====== Source excerpt ======
Library Name:
lib_io.a
Introduction:
The I/O library contains one very important class: Signal Object
File (Sof). Sophisticated file formats are an essential part of
speech research since we often augment the raw speech data with
auxiliary information such as the recording conditions, annotations,
etc. An Sof file is nothing more than an index, which provides
information about the location of each object stored in the file,
and the corresponding object data. Sof transparently supports two
basic storage formats: text (useful for building human readable
files such as parameter files) and binary (useful for sampled data).
Sof also transparently converts binary data between different
architectures by performing the appropriate byte transformations as
needed.
Example 1:
@ Sof v1.0 @
@ Long 0 @
value = 13;
@ Long 1 @
value = 27;
@ Long 32 @
value = -2812;
|
An example of a very simple Sof file is shown to the right.
The first line is the Sof file header. For a text file, it consists
solely of the keyword Sof and a version number wrapped in the
user-specified delimiter character. Whatever delimiter character is
specified in the header will be used throughout the file.
The third line of the file is an example of an object header.
An object header has two components: a class name and an integral
tag. The class name must be a single word - no spaces are allowed. The
tag following the class name
provides an ability to have multiple instances of the same object
in a file.
Every object written to an Sof file can be uniquely addressed by
a (name, tag) pair.
The first data in the file is an instance of the
Long
scalar
class. The data space for (Long,0) begins immediately on the
line following the object header and ends at the second newline
character. This extra line of space is not necessary, but helps to
make the file more readable. Sof itself does not deal at all with this
data space, it simply maintains the index of pointers and positions
the file pointer to assist the higher level classes to read and write
themselves from disk.
======
* **Work instructions**
1. What two basic storage formats does Sof support, according to the Sof library description?
2. Copy out the records from the line containing "You are a GUI" through the end of the records, inclusive, leaving out the pictures.
====== Entries shown ======
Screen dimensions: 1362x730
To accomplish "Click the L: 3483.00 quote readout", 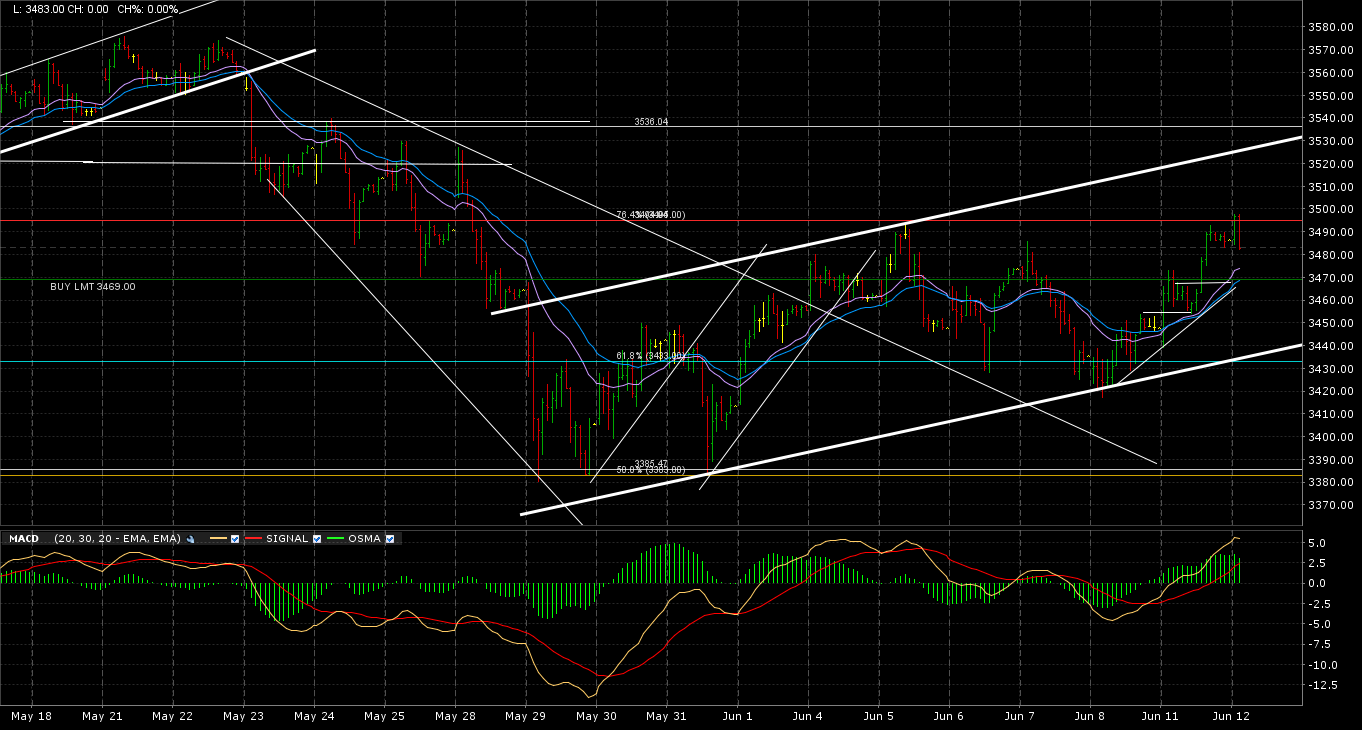I will [x=40, y=7].
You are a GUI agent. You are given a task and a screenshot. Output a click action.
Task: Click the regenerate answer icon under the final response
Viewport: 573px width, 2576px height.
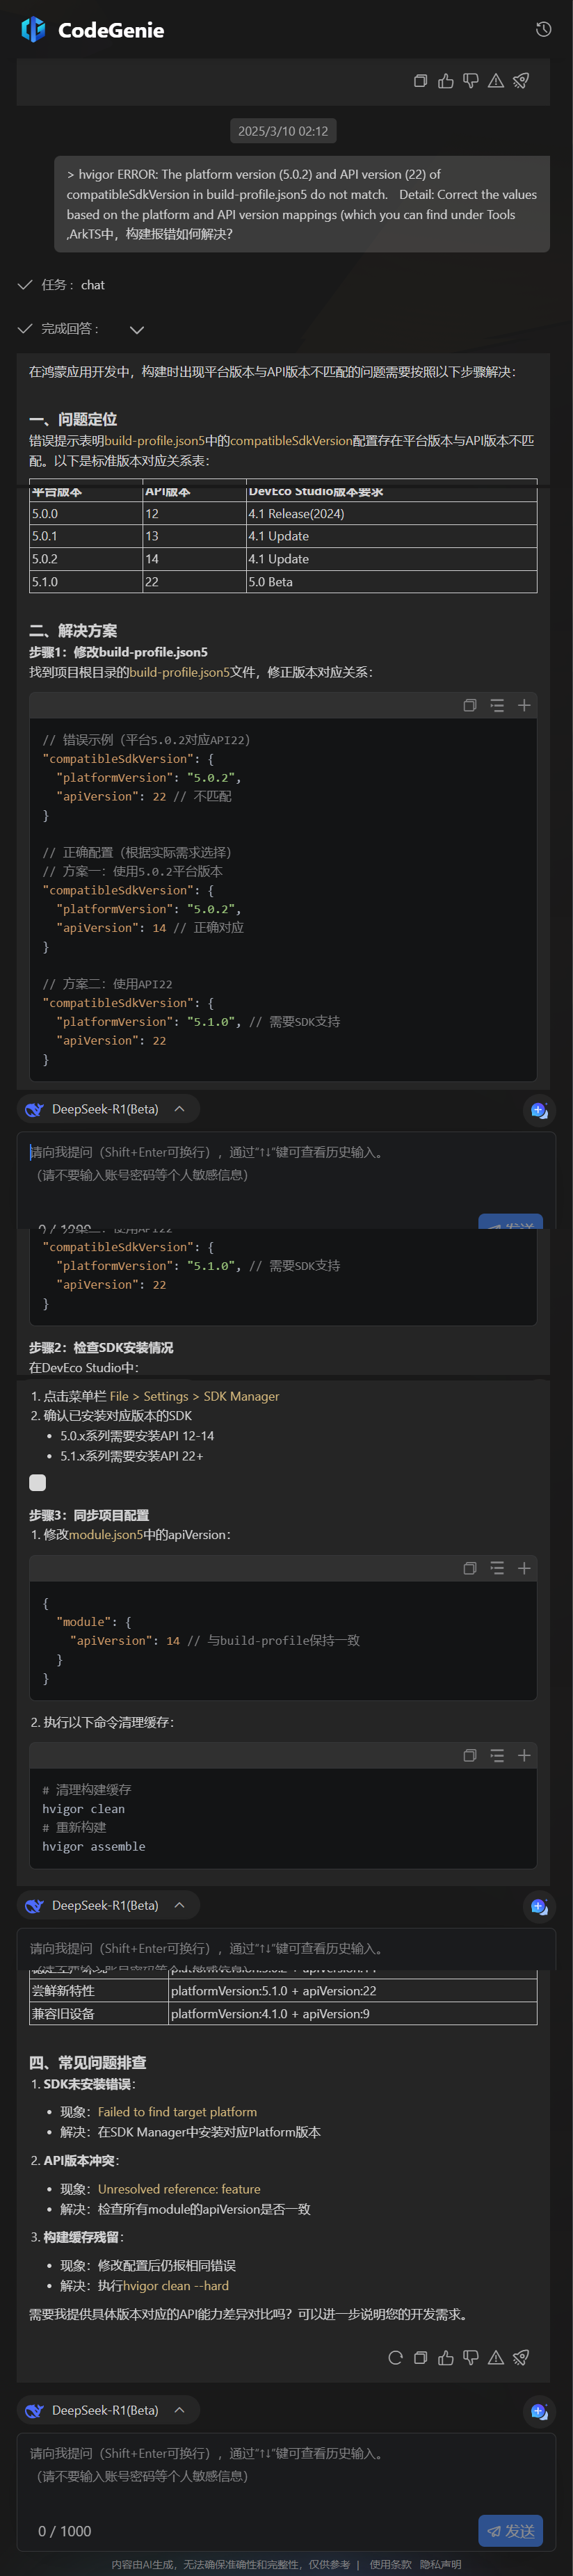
======
* **Exercise solutions**
1. Text and binary.

2.
You are a GUI agent. You are given a task and a screenshot. Output a click action.
Task: Click the regenerate answer icon under the final response
Viewport: 573px width, 2576px height.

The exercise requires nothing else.